Il résulte de ce qui précède que le directeur général de l’Office français de protection des réfugiés et apatrides n’a méconnu ni les stipulations de l’article 1er de la convention de New York du 28 septembre 1954 relative au statut des apatrides, ni les dispositions de l’article L. 582-1 du code de l’entrée et du séjour des étrangers et du droit d’asile en refusant pour le motif énoncé au point 9 de lui reconnaître la qualité d’apatride. Il ressort des pièces du dossier qu’il aurait pris la même décision s’il s’était uniquement fondé sur ce seul motif.
Il résulte de tout ce qui précède que les conclusions à fin d’annulation présentées par M. B… F… doivent être rejetées. Par voie de conséquence, ses conclusions à fin d’injonction et d’astreinte, ainsi qu’au titre des frais d’instance doivent être rejetées.
Sur la part contributive de l’Etat à l’aide juridictionnelle :
En vertu de l’article 92 du décret du 28 décembre 2020 portant application de la loi du 10 juillet 1991 relative à l’aide juridique et à l’aide juridictionnelle et à l’aide à l’intervention de l’avocat dans les procédures non juridictionnelles, la part contributive versée par l’État à l’avocat choisi ou désigné pour assister plusieurs personnes dans un litige reposant sur les mêmes faits et comportant des prétentions ayant un objet similaire est réduite par le juge de 30 % pour la deuxième affaire et de 40 % pour la troisième. La réduction de la part contributive de l’État à la rétribution des missions d’aide juridictionnelle assurées par l’avocat devant la juridiction administrative s’applique lorsque celui-ci assiste plusieurs bénéficiaires de l’aide juridictionnelle présentant des conclusions similaires et que le juge est conduit à trancher des questions semblables, soit dans le cadre d’une même instance, soit dans le cadre d’instances distinctes reposant sur les mêmes faits.
Tel est le cas en l’espèce des instances n° 2400250 et 2400251 ayant donné lieu à des jugements du tribunal du 12 février 2026 rejetant les requêtes présentées par M. D… et Mme A… F… à l’encontre des décisions du 1er août 2023 portant refus de reconnaissance de la qualité d’apatride. La présente instance n° 2400252 donnera ainsi lieu à une réduction de 40 % appliquée à la part contributive de l’État au titre de l’aide juridictionnelle.
D E C I D E :
Article 1er : La requête de M. F… est rejetée.
Article 2 : La part contributive de l’État au titre de l’aide juridictionnelle dans l’instance n° 2400252 est réduite de 40 % conformément au point 13 du présent jugement.
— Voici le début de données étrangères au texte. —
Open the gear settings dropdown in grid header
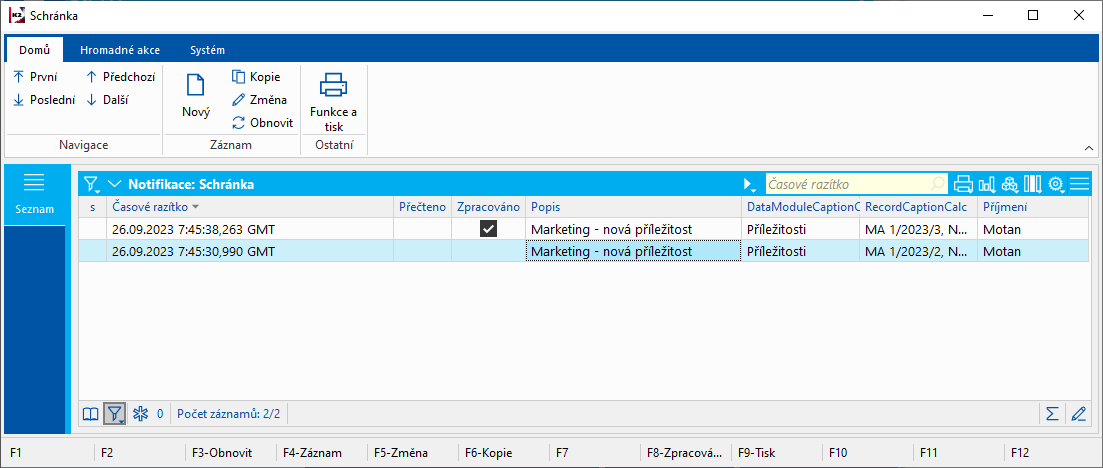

Article 3 : Le présent jugement sera notifié à M. B… F…, à l’Office français de protection des réfugiés et des apatrides et à Me Madeline.
Délibéré après l’audience du 29 janvier 2026, à laquelle siégeaient :
Mme Galle, présidente,
M. Bellec, premier conseiller,
Mme Delacour, première conseillère.
Rendu public par mise à disposition au greffe le 12 février 2026.
La rapporteure,
signé
L. Delacour
La présidente,
signé
C. Galle
La greffière,
signé
A. Hussein
La République mande et ordonne au ministre de l’intérieur en ce qui le concerne, ou à tous commissaires de justice à ce requis en ce qui concerne les voies de droit commun contre les parties privées, de pourvoir à l’exécution de la présente décision.